La gracia y el juicio de Dios siempre marchan juntos. Dios no ejecuta la destrucción de los pecadores en un momento de arrebato de ira como lo haríamos nosotros si estuviéramos en su lugar. El Señor siempre les concede a los hombres la oportunidad para que se arrepientan antes que llegue el momento del juicio. El es un Dios bondadoso y lleno de misericordia. 

Al estudiar el ejemplo de juicio aplicado a las ciudades de Sodoma y Gomorra aprendemos que nunca se debe interpretar la misericordia de Dios como indulgencia o descuido. El concedió una oportunidad de escapar; luego, cumplió su palabra trayendo el juicio que dijo que traería sobre ellos. Nuestra misión es proclamar que Dios quiere derramar su misericordia sobre los hombres, pero que esta situación no durará para siempre. 

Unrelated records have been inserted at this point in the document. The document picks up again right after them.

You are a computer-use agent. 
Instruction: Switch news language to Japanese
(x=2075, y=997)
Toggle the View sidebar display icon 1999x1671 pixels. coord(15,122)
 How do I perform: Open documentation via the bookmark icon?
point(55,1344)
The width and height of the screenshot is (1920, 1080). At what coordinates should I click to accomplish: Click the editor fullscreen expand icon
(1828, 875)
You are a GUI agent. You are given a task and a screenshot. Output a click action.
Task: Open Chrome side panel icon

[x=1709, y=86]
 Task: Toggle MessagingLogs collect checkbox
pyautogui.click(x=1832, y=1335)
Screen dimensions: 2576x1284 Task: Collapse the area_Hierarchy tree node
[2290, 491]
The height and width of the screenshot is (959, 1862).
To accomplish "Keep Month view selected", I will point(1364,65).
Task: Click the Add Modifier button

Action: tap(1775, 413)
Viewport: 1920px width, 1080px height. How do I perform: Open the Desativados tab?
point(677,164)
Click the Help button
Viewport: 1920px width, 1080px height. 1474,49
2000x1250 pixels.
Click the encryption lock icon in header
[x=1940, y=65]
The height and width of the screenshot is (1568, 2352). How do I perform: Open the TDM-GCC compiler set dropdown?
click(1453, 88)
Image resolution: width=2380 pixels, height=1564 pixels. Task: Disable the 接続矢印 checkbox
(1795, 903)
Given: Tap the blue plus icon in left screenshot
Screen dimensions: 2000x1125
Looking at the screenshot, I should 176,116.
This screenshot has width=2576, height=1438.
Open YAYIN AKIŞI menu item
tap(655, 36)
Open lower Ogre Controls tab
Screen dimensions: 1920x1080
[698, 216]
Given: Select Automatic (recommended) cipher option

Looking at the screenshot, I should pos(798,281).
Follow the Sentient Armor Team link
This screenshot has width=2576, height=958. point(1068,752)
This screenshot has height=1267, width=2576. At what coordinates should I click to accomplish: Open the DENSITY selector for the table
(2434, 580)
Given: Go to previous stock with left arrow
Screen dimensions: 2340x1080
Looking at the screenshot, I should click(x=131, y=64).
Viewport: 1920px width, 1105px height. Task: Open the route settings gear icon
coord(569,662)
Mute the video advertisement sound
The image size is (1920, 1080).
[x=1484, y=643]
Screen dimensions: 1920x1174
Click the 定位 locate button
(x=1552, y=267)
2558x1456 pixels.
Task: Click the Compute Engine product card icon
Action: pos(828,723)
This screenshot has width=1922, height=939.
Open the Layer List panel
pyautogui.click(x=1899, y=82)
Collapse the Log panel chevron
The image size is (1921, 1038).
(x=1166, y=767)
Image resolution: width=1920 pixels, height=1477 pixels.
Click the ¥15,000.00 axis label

NOS DEBEMOS ACORDAR DE LA MUJER DE LOT. 

Era familia de justos. (2ª Pedro 2:7), y después de ser expresamente advertida creyó y huyó del lugar del juicio. (Génesis 19:15 y 17) ¿Por qué no le sirvió nada de esto? 

PORQUE MIRÓ ATRÁS. 

¿Por qué miró hacia atrás la esposa de Lot? Cuando leemos “miró atrás” deberíamos entenderlo como “miró lo que dejaba atrás”. 

El texto hebreo indica que ella miró con tristeza y deseo de volver a lo que había dejado atrás. Su corazón todavía se encontraba en Sodoma. Por eso conforme avanzaba en su huída iba quedándose atrás cada vez más. 

Para apresurar la salida de Lot y demostrarle la inminencia del peligro, los ángeles tuvieron que cogerle de las manos a él, a su esposa y a sus hijas para sacarlos por la fuerza de la ciudad. Esta debe ser nuestra actitud ante el pecador. AYUDARLES A HUIR. 

Si hay alguien que como Lot prefiere las llanuras, debe saber que tiene que escapar hacia el monte (Génesis 19:17). No aspirar solamente a una prosperidad pasajera, sino a una salvación duradera y eterna y no poner la mirada en lo que queda atrás, lo cual está destinado a ser quemado, sino que nuestra mirada debe estar en ese Monte del Calvario donde Jesús fue sacrificado por nuestros pecados. 

Dios nos ofrece una vida diferente, esa es la nueva vida en Cristo una vida con miras hacia un futuro nuevo y olvidando “ciertamente lo que queda atrás”. 

“Corramos con paciencia la carrera que tenemos por delante, puestos los ojos en Jesús, el autor y consumador de la fe, el cual por el gozo puesto delante de él sufrió la cruz, menospreciando el oprobio, y se sentó a la diestra del trono de Dios. Considerad a aquel que sufrió tal contradicción de pecadores contra sí mismo, para que vuestro ánimo no se canse hasta desmayar”. Hebreos 12:1-2.